_Exercise description_: Set the records down again exactly, apart from any pictures in them.

_Stored records_:
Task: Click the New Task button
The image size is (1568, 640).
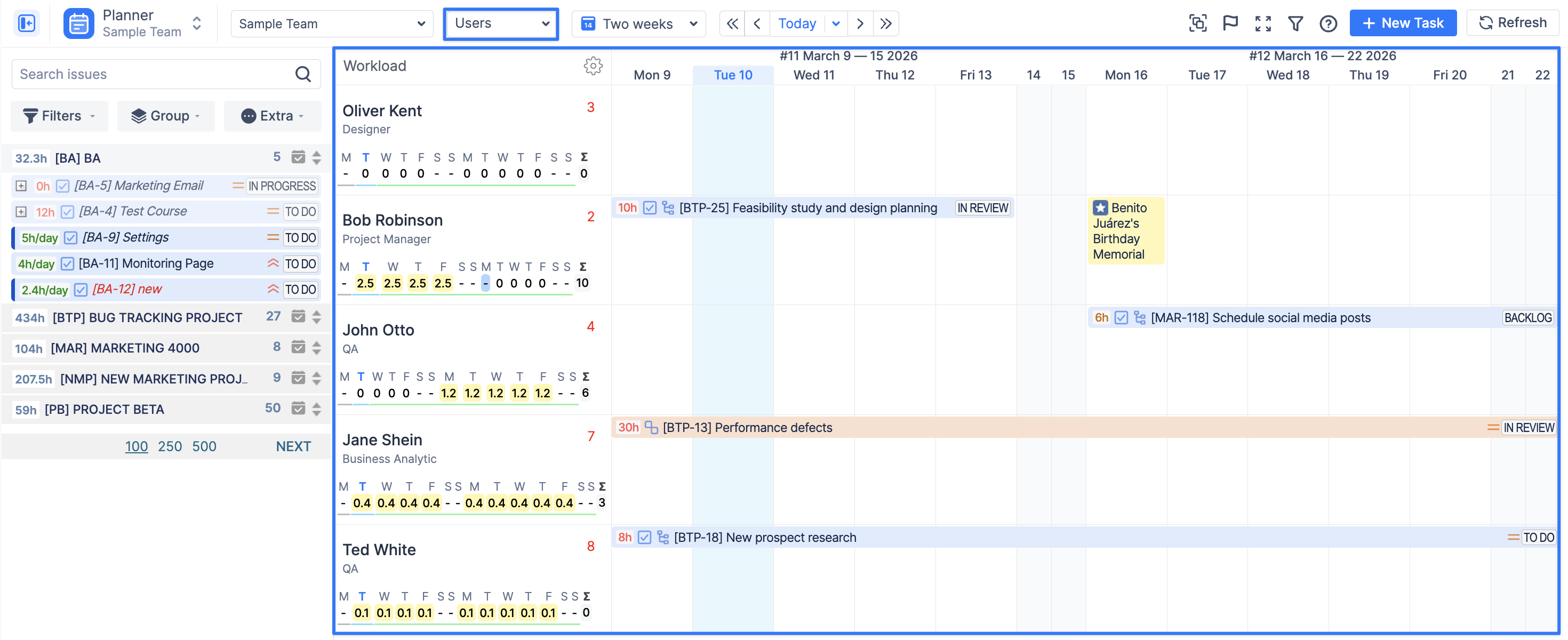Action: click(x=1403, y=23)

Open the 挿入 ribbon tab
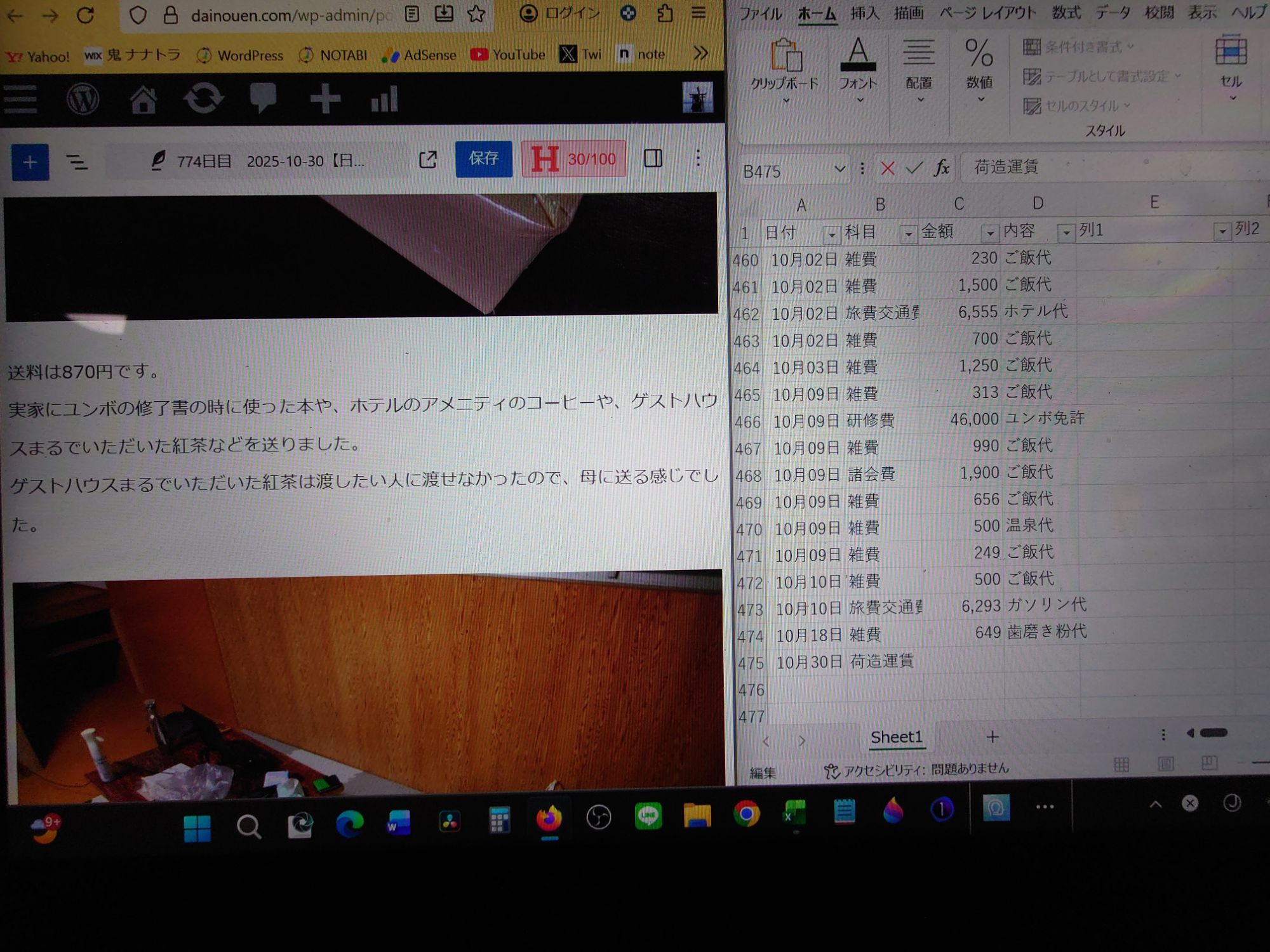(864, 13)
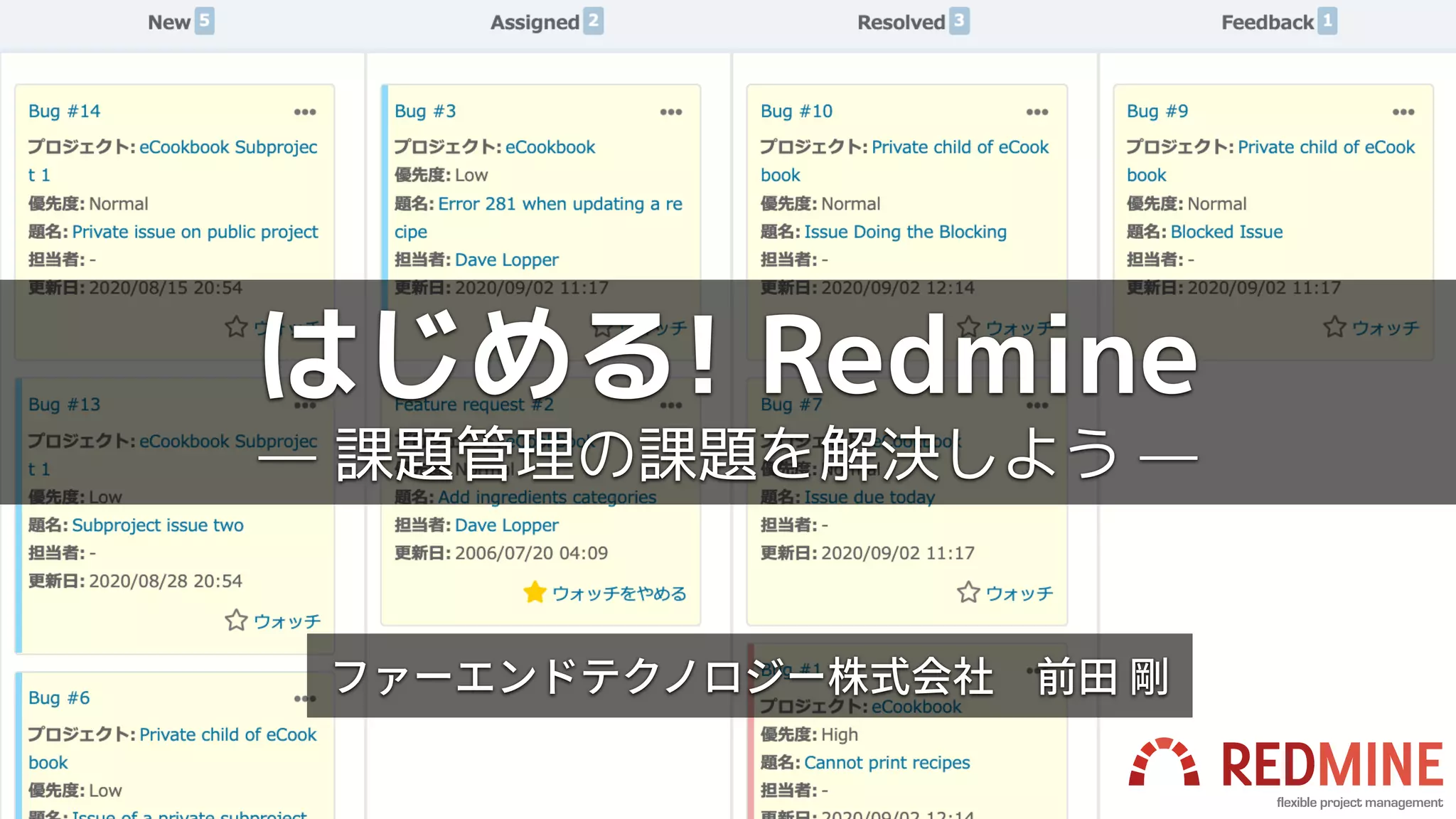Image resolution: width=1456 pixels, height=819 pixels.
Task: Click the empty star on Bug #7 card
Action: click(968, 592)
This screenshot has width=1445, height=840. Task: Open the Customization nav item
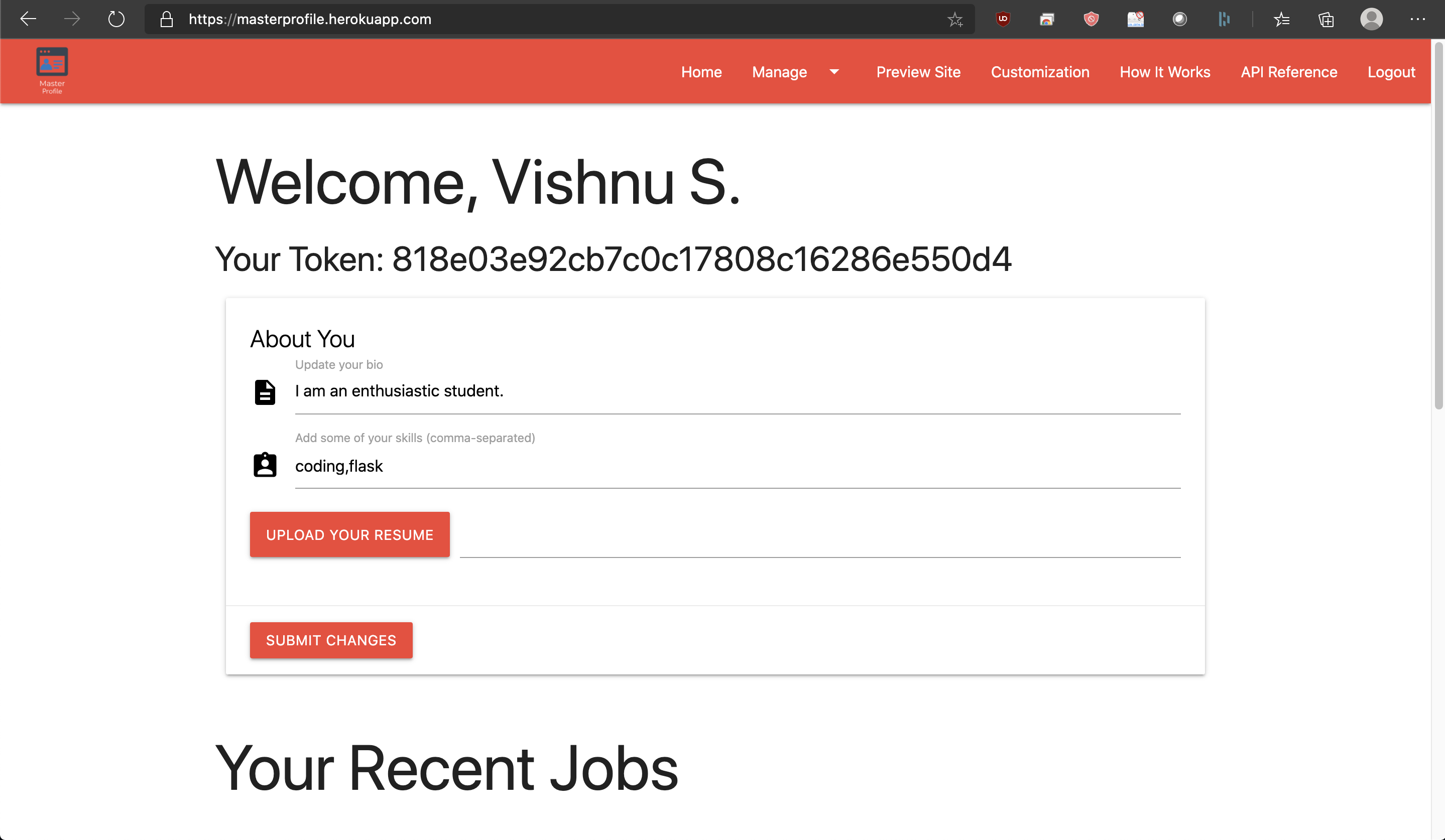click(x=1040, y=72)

_Your solution_:
Task: Click the New Task button
The image size is (1568, 640).
Action: click(x=1403, y=23)

Open the 挿入 ribbon tab
(864, 13)
Image resolution: width=1456 pixels, height=819 pixels.
Task: Click the empty star on Bug #7 card
Action: click(968, 592)
This screenshot has width=1445, height=840. Task: Open the Customization nav item
click(x=1040, y=72)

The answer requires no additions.